We are seeking a highly skilled and experienced Engineering Lead to join our dynamic New Product Introduction (NPI) team for medical devices. This role will be responsible for collaborating with cross-functional teams in the introduction of innovative medical products to manufacturing, ensuring adherence to regulatory standards, quality requirements, and project timelines.
The ideal candidate will have a strong background in engineering (mechanical, electrical, catheter, or biomedical), with significant experience in NPI for medical devices. You will lead the engineering efforts, collaborate with R&D, regulatory, manufacturing, planning and procurement, and quality teams, and drive product launch to manufacturing.
Key Responsibilities:
Lead NPI Projects: Own and drive the technical aspects of the product launch process, ensuring that engineering milestones are met within scope, schedule, and budget. Provide leadership across all stages of product introduction.

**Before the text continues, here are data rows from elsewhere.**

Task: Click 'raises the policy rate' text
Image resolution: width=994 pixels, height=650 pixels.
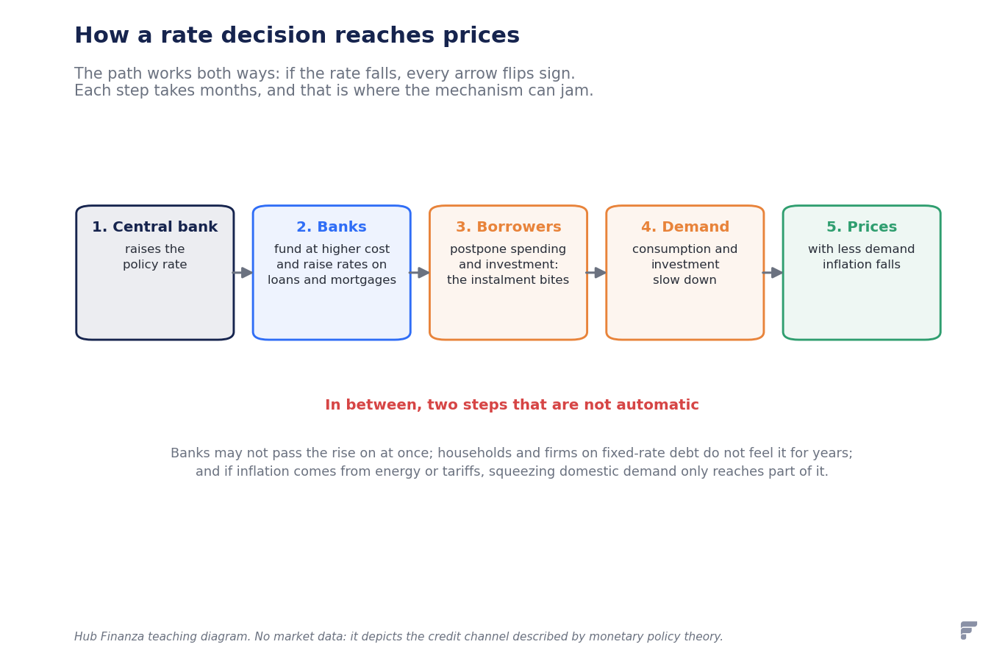Action: click(155, 257)
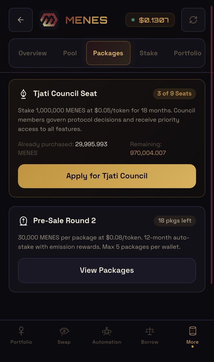Screen dimensions: 214x362
Task: Click Apply for Tjati Council button
Action: coord(107,176)
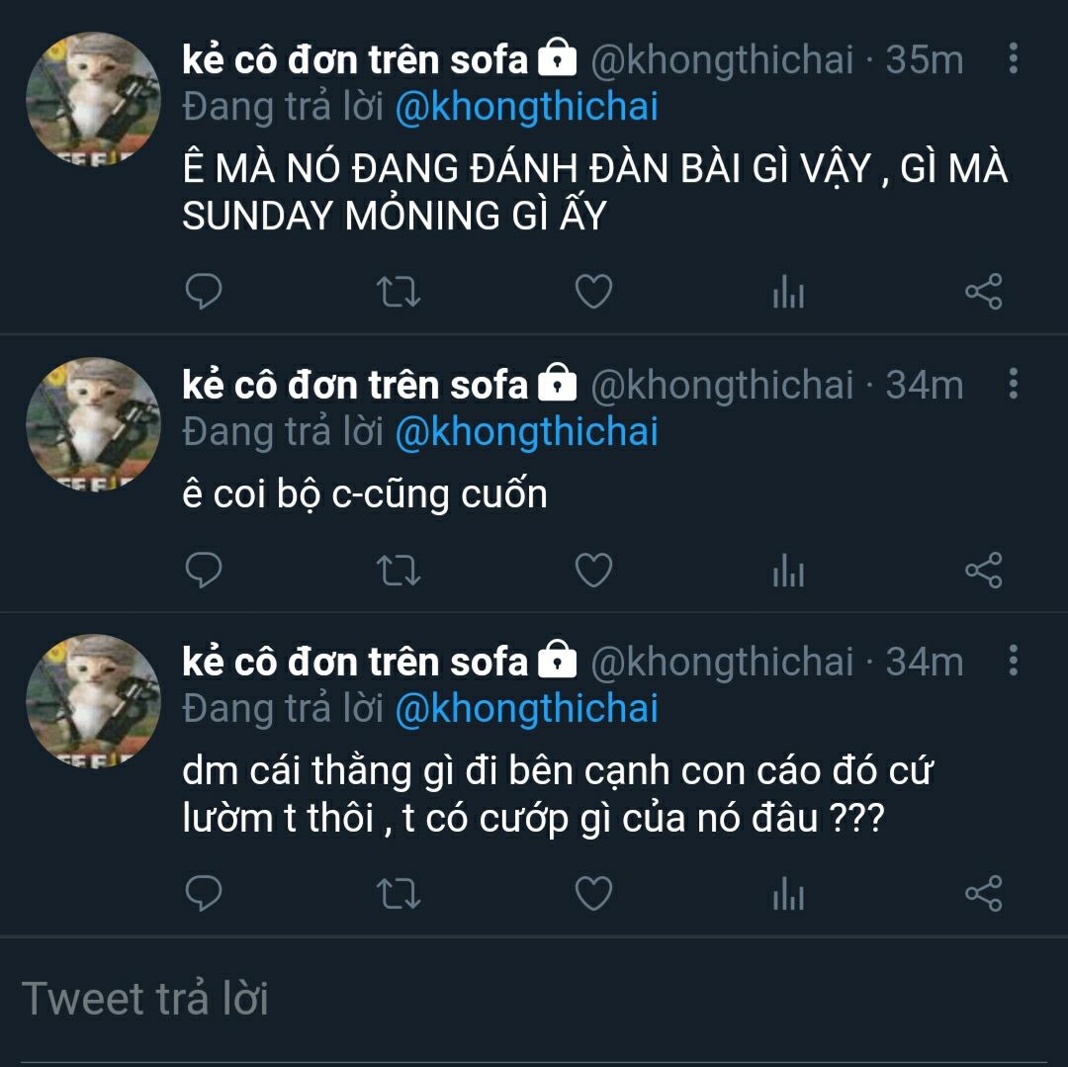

Team Leadership & Mentorship: Collaborate with and mentor a team of engineers, providing guidance on technical challenges, process development, and best practices. Foster a culture of innovation and continuous improvement.
Cross-functional Collaboration: Work closely with R&D, regulatory, quality, supply chain, and manufacturing teams to ensure seamless integration of engineering requirements across all functions.
Product Deployment: Collaborate with the design, prototyping, and testing, and manufacturing launch of new medical devices, ensuring compliance with industry standards (e.g., ISO 13485, FDA regulations, IEC 60601).
Risk Management: Identify potential engineering risks early in the development and deployment process and implement mitigation plans. Lead failure mode and effects analysis (FMEA) and ensure design and manufacturing controls are followed. Direct and participate in DFx activities.
Regulatory & Compliance: Be familiar with medical compliance processes (IQ, OQ, PQ, etc.) Ensure all engineering deliverables and documentation are in compliance with relevant medical device regulations (FDA, ISO, CE). Support regulatory submissions and audits.
Technical Documentation: Develop and review technical documentation required for product approval, manufacturing, and post-market support, including design history files (DHF), risk management files, and validation reports.
Continuous Improvement: Promote the use of best engineering practices, tools, and processes for efficient product development. Identify and implement opportunities for process optimization.
Qualifications:
Education: Bachelor's degree in Engineering (Mechanical, Electrical, Biomedical, or related field). Master's degree preferred.
Experience:
5+ years of experience in product development, with at least 2-3 years in a leadership or management role.
Proven experience leading NPI projects for medical devices, with a strong understanding of the development lifecycle and regulatory requirements.
Hands-on experience with design, prototyping, and testing of medical products (electromechanical, reusable and single use devices).
Experience in cross-functional teams, driving product design, development, and manufacturing in a regulated environment.
Technical Skills:
Familiarity in CAD (e.g., SolidWorks, AutoCAD) and simulation tools.
Strong understanding of manufacturing processes (e.g., injection molding, PCB design and assembly, mechanical assembly).
Strong understanding of DFx principles and practices.
Familiarity with medical device standards (ISO 13485, IEC 60601, FDA 21 CFR Part 820).